**What is needed**
Nothing but the lines from the one containing "Collapse the Thinking section arrow" through the end of the data below may appear in the response, each one exact.

**Material provided**
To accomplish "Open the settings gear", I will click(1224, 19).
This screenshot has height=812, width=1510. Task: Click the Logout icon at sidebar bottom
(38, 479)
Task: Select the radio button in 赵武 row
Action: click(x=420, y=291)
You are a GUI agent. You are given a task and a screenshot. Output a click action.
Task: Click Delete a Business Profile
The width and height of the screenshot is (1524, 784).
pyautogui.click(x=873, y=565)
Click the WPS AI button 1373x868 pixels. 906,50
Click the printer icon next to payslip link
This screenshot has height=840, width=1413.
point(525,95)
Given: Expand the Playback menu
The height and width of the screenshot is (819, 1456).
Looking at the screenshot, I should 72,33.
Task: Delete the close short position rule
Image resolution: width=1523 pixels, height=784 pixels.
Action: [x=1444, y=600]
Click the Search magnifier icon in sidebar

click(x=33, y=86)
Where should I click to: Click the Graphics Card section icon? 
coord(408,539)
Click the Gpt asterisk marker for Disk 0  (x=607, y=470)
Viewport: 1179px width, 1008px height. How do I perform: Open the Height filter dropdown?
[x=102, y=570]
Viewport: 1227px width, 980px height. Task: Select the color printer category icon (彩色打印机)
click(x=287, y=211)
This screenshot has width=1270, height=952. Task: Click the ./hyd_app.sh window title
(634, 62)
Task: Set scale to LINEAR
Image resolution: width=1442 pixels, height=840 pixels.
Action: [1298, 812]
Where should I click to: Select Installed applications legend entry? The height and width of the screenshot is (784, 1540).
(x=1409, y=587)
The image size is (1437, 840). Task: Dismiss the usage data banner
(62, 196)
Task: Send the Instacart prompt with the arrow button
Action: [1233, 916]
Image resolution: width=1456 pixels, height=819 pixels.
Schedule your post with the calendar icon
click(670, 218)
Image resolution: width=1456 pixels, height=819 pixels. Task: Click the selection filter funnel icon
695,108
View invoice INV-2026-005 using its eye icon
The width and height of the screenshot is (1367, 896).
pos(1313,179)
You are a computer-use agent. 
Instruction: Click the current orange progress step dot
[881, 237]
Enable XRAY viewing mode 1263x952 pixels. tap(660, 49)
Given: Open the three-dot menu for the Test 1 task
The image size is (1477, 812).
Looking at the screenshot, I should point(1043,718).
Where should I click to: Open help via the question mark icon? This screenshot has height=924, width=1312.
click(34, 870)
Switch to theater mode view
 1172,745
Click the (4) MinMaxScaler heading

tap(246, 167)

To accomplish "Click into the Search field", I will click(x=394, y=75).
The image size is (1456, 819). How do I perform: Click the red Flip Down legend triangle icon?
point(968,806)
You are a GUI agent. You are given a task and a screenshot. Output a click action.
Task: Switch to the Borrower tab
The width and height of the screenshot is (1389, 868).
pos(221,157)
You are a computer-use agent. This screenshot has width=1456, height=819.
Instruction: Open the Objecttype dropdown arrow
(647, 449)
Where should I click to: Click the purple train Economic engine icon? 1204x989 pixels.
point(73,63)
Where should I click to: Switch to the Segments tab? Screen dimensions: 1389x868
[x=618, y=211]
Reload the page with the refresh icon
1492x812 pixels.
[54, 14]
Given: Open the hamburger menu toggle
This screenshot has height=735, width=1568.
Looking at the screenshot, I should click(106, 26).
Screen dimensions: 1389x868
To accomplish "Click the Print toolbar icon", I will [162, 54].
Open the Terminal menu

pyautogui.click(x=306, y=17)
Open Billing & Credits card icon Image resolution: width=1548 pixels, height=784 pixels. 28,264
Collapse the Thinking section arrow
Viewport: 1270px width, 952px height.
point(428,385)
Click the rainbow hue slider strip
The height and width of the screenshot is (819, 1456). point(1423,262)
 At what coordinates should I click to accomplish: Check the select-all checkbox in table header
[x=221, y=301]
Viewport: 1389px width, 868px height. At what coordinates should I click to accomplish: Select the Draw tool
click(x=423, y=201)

**Written response**
Collapse the Thinking section arrow
Viewport: 1270px width, 952px height.
point(428,385)
Click the rainbow hue slider strip
The height and width of the screenshot is (819, 1456). point(1423,262)
 At what coordinates should I click to accomplish: Check the select-all checkbox in table header
[x=221, y=301]
Viewport: 1389px width, 868px height. At what coordinates should I click to accomplish: Select the Draw tool
click(x=423, y=201)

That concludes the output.